10. Chesley "Sully" Sullenberger, Commercial Airline Pilot known for the “Miracle on the Hudson.” Born in Denison, Texas, Chesley Sullenberger made news in January 2009 when he and his crew safely guided US Airways Flight 1549 to a successful emergency landing in the Hudson River following a total loss of engine power due to multiple bird strikes. Sullenberger’s masterful water landing only 208 seconds after losing power saved the lives of his 155 passengers and crew. His quick thinking and coolness under pressure was due in part to his decades-long commitment to safety, crew coordination and training.

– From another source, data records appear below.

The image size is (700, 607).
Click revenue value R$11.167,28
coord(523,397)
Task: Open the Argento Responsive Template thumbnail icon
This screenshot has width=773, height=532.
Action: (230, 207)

11. Thomas W. Landry, B-17 Pilot and Head Coach of the Dallas Cowboys – “I knew what it meant to look my own fear in the face and go on to do my duty.” Landry was born in Mission, Texas, and graduated from the University of Texas at Austin. Before his almost three-decade career coaching the Dallas Cowboys, Tom Landry served as a pilot in the U.S. Army Air Force during World War II. Piloting a B-17 Flying Fortress, Landry often flew missions deep into enemy territory and frequently returned his aircraft with minimum fuel. Between 1944 and 1945, he distinguished himself by flying 30 combat missions over heavily defended targets. His aviation training provided Landry with the strong leadership skills that served him well as coach of the Dallas Cowboys. After his coaching career, he returned to flying general aviation aircraft.
12. Amelia Earhart and Charles Lindbergh
In 1931, Amelia Earhart decided to attempt to be the first to complete the first transcontinental round-trip flight in an autogiro, but crashed after taking off at Abilene, Texas, on the return leg of the trip, for which she received a reprimand for negligence from Assistant Secretary of Commerce for Aviation Clarence Young. Although she completed the trip in a new autogiro, she abandoned the rotorcraft after several other mishaps.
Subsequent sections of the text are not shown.